Her şeye rağmen şükretmemiz gereken ne kadar nimete sahibiz! Diğerlerini şimdilik bir tarafa bırakalım. İmanımız var!

Rabbimizin rızasını kazanma gayretimiz var!
Duamız var!
Derdimiz var!
Merhametimiz var. 
Aciz kalsak da zulüm karşısında; hüznümüz var; sızlayan kalbimiz var; dökülen gözyaşlarımız var. 
Düşünsenize:
Ya zalimin tarafında olsaydık?
Ya zulmedenlerin arasında kalsaydık?
Ya zalim olsaydık!
Düzenlenen gösteride Hz. Musa’nın elinde gerçekleşenlerin büyü olmadığını anlayan sihirbazlar Firavun’u bırakıp Musa’ya tabi olunca;
“Ben size izin vermeden ona iman ettiniz, (öyle mi)! Şüphesiz ki o (Musa), size büyü öğreten büyüğünüzdür (akıl hocanızdır). Ellerinizi ve ayaklarınızı çaprazlama kestireceğim. Sizi elbette hurma dallarına asacağım! Hangimizin azabının daha şiddetli ve kalıcı olduğunu bileceksiniz.” dedi Firavun.” (Tâhâ, 71)

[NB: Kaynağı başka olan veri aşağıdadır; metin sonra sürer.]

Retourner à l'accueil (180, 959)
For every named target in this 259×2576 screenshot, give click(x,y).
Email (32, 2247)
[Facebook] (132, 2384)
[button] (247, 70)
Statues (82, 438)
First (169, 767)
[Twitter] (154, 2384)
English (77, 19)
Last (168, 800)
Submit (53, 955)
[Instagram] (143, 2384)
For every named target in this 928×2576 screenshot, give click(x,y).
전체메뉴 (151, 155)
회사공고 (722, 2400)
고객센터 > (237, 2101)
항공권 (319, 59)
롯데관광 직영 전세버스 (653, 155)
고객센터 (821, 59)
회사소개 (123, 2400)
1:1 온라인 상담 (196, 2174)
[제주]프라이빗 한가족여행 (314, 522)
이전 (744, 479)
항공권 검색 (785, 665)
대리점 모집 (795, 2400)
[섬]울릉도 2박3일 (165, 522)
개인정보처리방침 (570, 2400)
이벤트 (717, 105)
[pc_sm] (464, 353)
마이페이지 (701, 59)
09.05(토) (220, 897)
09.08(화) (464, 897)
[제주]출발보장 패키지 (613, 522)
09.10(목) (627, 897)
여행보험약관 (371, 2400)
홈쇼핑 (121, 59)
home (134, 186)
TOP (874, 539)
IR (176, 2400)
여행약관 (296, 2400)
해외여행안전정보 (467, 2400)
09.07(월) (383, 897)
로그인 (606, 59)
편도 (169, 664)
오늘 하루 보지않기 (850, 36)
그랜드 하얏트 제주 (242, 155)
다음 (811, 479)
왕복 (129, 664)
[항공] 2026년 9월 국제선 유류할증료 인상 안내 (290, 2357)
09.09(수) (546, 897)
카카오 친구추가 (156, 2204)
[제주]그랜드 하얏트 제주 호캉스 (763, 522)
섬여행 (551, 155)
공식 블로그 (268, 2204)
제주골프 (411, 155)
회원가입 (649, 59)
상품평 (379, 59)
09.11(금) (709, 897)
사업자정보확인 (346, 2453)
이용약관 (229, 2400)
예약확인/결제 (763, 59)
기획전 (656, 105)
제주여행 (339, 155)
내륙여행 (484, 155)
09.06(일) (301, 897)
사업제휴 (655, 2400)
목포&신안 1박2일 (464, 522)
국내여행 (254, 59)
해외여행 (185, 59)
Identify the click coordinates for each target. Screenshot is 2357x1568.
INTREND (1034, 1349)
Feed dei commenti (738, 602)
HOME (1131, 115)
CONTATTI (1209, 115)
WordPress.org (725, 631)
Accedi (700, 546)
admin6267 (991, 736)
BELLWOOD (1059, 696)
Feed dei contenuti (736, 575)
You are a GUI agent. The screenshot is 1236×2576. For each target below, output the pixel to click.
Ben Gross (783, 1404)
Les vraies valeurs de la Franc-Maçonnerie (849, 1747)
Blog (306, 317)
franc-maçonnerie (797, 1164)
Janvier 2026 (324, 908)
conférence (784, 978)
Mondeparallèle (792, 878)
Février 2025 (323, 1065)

Bu tehdit karşısında Musa (as)’a iman eden sihirbazların Firavun’a bir cevapları var ki muhteşem!
“Bize gelen apaçık bilgilere ve bizi yoktan yaratana karşı asla seni tercih etmeyeceğiz. Yapacağını yap! Sen ancak bu dünya hayatında hükmünü geçirebilirsin.” (Tâhâ, 72)
Evet. 
“Sen ancak bu dünyada hükmedebilirsin.”
Bir zalimin yapabileceği zulmün zirvesi öldürmektir. 
Aylardır Gazze’de yaptığı gibi. 
Ötesi Rabbimizin elindedir. 
Sadece O’nun sözü geçecek, O’nun dediği olacaktır. 
“Şüphesiz ki suçlular cehennem azabında [ebedî] kalıcıdır. Azapları hafifletilmeyecektir. Onlar orada (kurtuluştan) ümit kesmişlerdir. 
Biz onlara haksızlık etmedik fakat onlar kendilerine yazık edenlerdi.
(Cehennemdekiler:) “Ey (mahşer meleği) Malik! Rabbin bizim hakkımızda (ölüm) hükmünü versin!” diye yalvaracak o (Malik) de “Şüphesiz ki siz böyle kalacaksınız!” diyecektir.” ( Zuhruf, 74-77)
Ölüm bile nasip olmayacak zalimlere!
Rabbimize ne kadar şükretsek az:
İmanımız var!
Akıbet endişemiz var. 
Hesap vereceğimize inanıyoruz. 
Hesabı verilebilir işler yapmaya çalışıyoruz. 
Elhamdülillah.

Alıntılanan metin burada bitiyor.